Listing
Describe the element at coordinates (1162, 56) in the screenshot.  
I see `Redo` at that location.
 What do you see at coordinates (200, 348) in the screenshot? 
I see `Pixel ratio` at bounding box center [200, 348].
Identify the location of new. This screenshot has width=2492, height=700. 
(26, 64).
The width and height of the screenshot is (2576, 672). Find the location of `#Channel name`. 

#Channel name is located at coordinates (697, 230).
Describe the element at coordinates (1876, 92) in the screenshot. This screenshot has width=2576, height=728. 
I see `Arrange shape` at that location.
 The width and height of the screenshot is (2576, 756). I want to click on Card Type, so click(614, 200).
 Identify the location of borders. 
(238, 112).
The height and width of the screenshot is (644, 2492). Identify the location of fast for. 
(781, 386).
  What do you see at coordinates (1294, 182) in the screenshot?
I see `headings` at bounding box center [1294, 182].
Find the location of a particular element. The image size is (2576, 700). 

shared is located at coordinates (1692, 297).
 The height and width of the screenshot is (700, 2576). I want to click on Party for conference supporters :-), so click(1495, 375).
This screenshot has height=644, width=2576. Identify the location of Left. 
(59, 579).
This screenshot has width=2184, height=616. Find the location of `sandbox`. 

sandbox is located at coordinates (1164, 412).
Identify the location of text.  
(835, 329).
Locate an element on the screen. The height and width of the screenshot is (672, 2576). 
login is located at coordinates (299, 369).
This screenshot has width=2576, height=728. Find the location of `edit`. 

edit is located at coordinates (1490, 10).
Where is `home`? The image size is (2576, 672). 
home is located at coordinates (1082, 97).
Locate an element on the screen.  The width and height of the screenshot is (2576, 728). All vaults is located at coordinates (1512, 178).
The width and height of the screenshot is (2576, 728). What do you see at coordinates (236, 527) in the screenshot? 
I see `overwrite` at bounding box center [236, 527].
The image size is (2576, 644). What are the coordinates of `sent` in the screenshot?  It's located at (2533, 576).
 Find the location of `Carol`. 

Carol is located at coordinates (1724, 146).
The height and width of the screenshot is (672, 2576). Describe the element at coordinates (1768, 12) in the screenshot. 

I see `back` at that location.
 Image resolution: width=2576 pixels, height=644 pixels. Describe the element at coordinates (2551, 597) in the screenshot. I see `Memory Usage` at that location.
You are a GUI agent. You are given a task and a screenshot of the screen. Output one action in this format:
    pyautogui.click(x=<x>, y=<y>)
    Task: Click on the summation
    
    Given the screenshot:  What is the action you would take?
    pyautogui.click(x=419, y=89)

To do
Write out all of the entries above again, word for word, leaving nothing out and changing nothing.

Task response
Describe the element at coordinates (1162, 56) in the screenshot.  
I see `Redo` at that location.
 What do you see at coordinates (200, 348) in the screenshot? 
I see `Pixel ratio` at bounding box center [200, 348].
Identify the location of new. This screenshot has width=2492, height=700. 
(26, 64).
The width and height of the screenshot is (2576, 672). Find the location of `#Channel name`. 

#Channel name is located at coordinates (697, 230).
Describe the element at coordinates (1876, 92) in the screenshot. This screenshot has width=2576, height=728. 
I see `Arrange shape` at that location.
 The width and height of the screenshot is (2576, 756). I want to click on Card Type, so click(614, 200).
 Identify the location of borders. 
(238, 112).
The height and width of the screenshot is (644, 2492). Identify the location of fast for. 
(781, 386).
  What do you see at coordinates (1294, 182) in the screenshot?
I see `headings` at bounding box center [1294, 182].
Find the location of a particular element. The image size is (2576, 700). 

shared is located at coordinates (1692, 297).
 The height and width of the screenshot is (700, 2576). I want to click on Party for conference supporters :-), so click(1495, 375).
This screenshot has height=644, width=2576. Identify the location of Left. 
(59, 579).
This screenshot has width=2184, height=616. Find the location of `sandbox`. 

sandbox is located at coordinates (1164, 412).
Identify the location of text.  
(835, 329).
Locate an element on the screen. The height and width of the screenshot is (672, 2576). 
login is located at coordinates (299, 369).
This screenshot has width=2576, height=728. Find the location of `edit`. 

edit is located at coordinates (1490, 10).
Where is `home`? The image size is (2576, 672). 
home is located at coordinates (1082, 97).
Locate an element on the screen.  The width and height of the screenshot is (2576, 728). All vaults is located at coordinates (1512, 178).
The width and height of the screenshot is (2576, 728). What do you see at coordinates (236, 527) in the screenshot? 
I see `overwrite` at bounding box center [236, 527].
The image size is (2576, 644). What are the coordinates of `sent` in the screenshot?  It's located at (2533, 576).
 Find the location of `Carol`. 

Carol is located at coordinates (1724, 146).
The height and width of the screenshot is (672, 2576). Describe the element at coordinates (1768, 12) in the screenshot. 

I see `back` at that location.
 Image resolution: width=2576 pixels, height=644 pixels. Describe the element at coordinates (2551, 597) in the screenshot. I see `Memory Usage` at that location.
You are a GUI agent. You are given a task and a screenshot of the screen. Output one action in this format:
    pyautogui.click(x=<x>, y=<y>)
    Task: Click on the summation
    
    Given the screenshot:  What is the action you would take?
    pyautogui.click(x=419, y=89)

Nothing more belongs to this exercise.